According to one report, Yelp is considering getting into ecommerce with a potential on-site shopping feature.
Yelp CEO Jeremy Stoppelman spoke at the LeWeb conference in London. According to SocialTimes, he said the company is considering supporting ecommerce.
The report quotes him as saying, “We have a toe in the water, but I see a lot of potential there. We have all these people who are essentially shopping for something online that they’ll buy offline but they’re not closing the transaction,” and adds that Yelp is “considering supporting purchases” to its OpenTable integration, and that the company expects to launch new products within weeks.
While this online shopping stuff did not come up, The Guardian has an interesting interview with Stoppelman from the conference in which he discusses mobile growth, global expansion and recommendations. In that, he also talked a bit about the infamous review filter that many have criticized. Yelp has been accused of extortion by businesses numerous times, charges that the company staunchly rejects. Here’s a snippet from the interview discussing the system:
“There’s the problem of how you protect the businesses, making sure the content is as useful and trustworthy as possible. Although also how you make sure businesses don’t inflate their own ratings,” he says.

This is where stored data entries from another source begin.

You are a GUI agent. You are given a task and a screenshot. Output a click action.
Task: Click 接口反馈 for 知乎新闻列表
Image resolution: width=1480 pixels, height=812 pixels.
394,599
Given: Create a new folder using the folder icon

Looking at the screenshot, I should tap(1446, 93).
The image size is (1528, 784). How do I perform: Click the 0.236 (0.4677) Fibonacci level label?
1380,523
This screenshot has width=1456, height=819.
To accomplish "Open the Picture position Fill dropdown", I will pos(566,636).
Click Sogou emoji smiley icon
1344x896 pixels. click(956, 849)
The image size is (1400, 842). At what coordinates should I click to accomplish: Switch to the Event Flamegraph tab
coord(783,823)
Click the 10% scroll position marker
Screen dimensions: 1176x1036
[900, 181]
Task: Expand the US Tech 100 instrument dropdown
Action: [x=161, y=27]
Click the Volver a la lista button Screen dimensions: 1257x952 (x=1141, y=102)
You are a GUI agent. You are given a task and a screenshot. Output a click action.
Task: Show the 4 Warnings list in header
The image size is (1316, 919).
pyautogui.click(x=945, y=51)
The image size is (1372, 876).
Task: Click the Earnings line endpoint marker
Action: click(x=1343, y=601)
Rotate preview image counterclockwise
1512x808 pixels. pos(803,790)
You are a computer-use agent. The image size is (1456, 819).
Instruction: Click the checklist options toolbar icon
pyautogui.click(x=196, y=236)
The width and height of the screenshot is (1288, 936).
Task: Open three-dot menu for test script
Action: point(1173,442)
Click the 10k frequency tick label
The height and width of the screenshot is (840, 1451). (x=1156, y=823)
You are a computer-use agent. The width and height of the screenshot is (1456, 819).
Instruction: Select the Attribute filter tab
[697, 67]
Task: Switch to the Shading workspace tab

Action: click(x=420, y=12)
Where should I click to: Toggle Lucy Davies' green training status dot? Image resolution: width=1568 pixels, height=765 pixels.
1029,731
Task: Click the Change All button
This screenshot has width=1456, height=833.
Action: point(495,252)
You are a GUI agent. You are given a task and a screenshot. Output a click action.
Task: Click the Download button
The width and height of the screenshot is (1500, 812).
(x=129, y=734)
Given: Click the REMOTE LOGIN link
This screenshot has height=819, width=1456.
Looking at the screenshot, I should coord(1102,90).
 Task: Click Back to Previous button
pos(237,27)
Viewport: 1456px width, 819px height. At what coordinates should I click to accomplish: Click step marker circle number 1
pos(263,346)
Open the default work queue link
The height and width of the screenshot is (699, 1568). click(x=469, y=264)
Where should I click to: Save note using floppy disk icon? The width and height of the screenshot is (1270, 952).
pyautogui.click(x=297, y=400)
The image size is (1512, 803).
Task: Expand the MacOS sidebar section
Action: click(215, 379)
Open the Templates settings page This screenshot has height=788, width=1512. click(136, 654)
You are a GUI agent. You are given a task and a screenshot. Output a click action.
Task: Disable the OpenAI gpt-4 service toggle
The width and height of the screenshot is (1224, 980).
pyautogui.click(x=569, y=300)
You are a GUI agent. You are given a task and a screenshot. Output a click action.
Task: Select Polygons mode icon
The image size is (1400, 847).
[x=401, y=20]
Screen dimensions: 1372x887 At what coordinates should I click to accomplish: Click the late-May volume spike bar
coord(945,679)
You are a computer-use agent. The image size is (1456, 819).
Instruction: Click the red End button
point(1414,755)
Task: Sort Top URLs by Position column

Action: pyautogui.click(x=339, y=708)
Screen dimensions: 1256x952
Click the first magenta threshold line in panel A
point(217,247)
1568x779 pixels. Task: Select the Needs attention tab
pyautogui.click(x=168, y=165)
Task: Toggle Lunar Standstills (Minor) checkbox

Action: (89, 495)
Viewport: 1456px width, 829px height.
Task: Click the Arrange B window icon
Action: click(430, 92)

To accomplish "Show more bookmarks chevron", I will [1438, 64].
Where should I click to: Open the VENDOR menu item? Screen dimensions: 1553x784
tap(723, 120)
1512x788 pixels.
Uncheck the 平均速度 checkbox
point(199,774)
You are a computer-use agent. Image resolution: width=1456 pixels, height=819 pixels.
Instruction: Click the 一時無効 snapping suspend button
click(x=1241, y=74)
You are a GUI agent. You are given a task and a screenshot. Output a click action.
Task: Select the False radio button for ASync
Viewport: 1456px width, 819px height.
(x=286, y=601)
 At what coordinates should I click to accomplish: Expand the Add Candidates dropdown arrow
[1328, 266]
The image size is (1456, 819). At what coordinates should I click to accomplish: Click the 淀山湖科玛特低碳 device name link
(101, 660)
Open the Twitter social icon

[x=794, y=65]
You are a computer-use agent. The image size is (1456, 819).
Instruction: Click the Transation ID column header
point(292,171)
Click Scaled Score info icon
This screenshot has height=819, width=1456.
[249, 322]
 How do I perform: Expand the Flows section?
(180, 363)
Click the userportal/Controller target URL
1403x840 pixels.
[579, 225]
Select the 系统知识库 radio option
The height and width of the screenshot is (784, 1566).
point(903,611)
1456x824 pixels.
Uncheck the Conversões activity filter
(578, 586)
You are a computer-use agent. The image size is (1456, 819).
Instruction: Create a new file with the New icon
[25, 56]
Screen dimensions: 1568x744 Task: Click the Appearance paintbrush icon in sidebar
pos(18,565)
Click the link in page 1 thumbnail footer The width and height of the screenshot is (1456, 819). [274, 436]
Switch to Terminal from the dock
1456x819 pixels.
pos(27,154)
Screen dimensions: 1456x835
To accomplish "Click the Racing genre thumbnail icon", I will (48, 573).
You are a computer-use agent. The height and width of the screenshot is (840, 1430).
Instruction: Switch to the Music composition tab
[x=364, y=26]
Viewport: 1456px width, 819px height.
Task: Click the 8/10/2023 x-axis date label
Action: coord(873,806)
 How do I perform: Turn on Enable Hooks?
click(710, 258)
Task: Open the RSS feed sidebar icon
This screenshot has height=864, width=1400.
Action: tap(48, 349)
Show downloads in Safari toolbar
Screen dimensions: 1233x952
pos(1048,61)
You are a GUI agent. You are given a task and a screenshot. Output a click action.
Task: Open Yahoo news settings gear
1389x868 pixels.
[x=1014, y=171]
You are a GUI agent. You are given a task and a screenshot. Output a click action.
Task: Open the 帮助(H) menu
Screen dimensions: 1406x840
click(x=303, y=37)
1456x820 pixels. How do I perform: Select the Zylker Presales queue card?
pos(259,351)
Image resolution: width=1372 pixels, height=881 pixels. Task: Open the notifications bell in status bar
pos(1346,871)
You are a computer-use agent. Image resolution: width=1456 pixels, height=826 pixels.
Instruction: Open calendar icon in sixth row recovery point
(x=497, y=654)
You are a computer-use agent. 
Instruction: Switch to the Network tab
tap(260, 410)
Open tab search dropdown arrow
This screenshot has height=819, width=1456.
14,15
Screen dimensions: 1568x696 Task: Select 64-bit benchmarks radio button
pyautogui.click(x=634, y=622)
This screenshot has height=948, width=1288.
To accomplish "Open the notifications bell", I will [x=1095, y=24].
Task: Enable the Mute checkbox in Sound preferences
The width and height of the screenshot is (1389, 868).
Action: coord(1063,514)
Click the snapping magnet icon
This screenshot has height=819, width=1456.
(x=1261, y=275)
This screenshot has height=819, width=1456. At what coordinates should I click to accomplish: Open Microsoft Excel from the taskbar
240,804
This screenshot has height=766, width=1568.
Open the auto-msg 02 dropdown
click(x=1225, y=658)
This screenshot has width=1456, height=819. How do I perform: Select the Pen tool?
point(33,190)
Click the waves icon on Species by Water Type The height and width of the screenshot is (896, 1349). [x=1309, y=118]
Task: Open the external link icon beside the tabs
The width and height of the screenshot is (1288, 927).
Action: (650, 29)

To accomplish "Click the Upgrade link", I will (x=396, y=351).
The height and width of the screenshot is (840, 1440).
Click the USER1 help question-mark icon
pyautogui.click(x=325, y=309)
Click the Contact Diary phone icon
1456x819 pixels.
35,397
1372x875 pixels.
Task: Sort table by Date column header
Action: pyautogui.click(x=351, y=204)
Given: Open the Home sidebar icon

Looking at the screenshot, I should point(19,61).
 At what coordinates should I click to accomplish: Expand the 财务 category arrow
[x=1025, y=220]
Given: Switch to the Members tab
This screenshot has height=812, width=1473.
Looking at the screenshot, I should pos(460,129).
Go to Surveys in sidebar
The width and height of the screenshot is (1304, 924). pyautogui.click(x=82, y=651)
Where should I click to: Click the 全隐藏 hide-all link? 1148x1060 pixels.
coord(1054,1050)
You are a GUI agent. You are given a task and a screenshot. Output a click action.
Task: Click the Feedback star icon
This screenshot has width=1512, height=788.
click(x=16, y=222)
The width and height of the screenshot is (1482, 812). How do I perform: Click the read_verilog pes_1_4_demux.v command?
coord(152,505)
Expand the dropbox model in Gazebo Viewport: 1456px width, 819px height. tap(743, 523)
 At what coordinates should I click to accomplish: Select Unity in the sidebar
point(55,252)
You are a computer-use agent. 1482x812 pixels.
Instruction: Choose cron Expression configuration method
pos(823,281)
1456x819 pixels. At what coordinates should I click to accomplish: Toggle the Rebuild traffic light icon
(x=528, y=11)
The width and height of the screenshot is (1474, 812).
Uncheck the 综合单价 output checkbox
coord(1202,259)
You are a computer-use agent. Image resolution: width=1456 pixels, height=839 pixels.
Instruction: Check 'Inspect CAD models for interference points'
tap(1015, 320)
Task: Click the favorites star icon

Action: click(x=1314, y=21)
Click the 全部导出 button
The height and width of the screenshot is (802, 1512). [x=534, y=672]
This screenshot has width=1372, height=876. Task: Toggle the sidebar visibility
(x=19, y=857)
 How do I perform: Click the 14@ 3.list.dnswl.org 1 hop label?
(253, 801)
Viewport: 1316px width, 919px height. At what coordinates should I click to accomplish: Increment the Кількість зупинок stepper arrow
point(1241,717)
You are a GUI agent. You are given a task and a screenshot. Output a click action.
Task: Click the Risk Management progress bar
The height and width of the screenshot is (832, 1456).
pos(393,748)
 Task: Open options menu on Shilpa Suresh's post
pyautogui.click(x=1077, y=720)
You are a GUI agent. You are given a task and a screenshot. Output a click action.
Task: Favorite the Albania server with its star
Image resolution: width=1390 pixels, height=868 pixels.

That means heavy investment in Yelp’s review filter, which combs through the site’s data to spot suspicious patterns and pull out reviews that may be fake – more than 20% for some businesses according to Stoppelman – and remove them from the main listings, although they are still accessible through a link.
As millions more people use a service like Yelp, does it become harder to game the system? Actually, Stoppelman says that bigger scale means bigger efforts to undermine it.
“The more prominent we are, the more efforts expand to beat the system,” he says. “We’re investing more and more: we have this arm’s race going on. But we think we’re far enough ahead with our efforts
Earlier this year, Yelp topped 100 million unique monthly visitors for the first time. Last month, the company revealed that its average uniques grew 43% year-over-year to 102 million, while revenue was up 68% year-over-year.